- Exercise directions -
Can you rewrite every line of the data from the line with "Screen dimensions: 723x600" to the line with "Open the star", both included, with 45 added to each coordinate in the answers?

- Source data -
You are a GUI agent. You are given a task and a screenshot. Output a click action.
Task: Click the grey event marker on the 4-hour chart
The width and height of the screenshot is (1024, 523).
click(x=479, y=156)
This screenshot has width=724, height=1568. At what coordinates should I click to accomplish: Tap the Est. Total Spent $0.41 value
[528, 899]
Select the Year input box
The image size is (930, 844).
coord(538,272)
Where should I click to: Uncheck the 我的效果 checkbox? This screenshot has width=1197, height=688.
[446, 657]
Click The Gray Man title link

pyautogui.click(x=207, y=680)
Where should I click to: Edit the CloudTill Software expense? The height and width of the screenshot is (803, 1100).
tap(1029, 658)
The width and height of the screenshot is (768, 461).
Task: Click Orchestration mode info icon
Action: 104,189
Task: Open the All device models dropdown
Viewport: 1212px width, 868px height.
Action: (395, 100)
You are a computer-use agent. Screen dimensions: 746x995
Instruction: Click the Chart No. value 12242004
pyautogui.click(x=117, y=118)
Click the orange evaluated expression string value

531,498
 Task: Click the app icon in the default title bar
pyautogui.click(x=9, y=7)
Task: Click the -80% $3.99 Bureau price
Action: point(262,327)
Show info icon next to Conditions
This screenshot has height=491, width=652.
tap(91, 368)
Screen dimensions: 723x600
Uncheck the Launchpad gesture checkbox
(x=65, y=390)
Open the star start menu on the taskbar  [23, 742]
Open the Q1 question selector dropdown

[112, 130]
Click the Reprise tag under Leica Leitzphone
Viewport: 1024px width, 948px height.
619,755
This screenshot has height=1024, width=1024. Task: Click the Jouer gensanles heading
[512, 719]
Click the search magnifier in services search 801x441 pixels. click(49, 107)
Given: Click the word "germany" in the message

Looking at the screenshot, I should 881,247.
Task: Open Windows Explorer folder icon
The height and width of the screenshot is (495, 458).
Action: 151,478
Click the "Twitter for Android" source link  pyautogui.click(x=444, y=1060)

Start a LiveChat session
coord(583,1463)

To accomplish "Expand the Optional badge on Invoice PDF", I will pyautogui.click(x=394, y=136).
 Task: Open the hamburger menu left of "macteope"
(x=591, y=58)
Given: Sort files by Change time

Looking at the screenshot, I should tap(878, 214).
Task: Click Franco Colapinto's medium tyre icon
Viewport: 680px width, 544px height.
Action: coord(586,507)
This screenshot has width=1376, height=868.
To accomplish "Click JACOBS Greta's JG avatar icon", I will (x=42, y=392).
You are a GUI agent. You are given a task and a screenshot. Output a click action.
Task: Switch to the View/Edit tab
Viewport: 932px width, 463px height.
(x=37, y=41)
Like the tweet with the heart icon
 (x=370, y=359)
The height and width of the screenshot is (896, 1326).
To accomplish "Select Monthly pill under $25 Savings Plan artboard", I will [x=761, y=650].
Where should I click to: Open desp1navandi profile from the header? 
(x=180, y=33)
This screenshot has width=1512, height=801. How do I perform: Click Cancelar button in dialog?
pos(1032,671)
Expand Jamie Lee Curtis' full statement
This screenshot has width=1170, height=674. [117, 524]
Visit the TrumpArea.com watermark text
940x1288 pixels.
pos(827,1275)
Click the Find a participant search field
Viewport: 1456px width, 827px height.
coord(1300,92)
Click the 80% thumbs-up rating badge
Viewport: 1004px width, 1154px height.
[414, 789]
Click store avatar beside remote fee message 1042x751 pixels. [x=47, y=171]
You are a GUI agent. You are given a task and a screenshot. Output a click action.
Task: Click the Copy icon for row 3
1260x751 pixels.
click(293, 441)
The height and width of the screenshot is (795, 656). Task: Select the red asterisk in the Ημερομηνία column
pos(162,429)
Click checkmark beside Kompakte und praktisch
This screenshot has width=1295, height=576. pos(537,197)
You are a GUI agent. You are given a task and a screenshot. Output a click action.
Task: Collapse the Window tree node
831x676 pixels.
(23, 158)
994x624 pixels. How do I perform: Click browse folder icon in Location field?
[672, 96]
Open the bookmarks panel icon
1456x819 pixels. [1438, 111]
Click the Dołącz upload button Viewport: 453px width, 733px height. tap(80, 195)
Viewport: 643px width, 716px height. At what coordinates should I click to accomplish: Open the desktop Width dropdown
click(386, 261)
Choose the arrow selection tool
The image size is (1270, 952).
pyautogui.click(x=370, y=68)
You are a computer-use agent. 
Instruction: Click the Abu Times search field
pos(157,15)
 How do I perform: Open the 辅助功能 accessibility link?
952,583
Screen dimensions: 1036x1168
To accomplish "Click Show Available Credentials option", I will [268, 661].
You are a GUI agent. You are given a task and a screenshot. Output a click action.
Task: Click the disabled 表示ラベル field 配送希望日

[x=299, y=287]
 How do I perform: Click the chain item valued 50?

- Worked answer -
Screen dimensions: 723x600
Uncheck the Launchpad gesture checkbox
(x=110, y=435)
Open the star start menu on the taskbar  [68, 787]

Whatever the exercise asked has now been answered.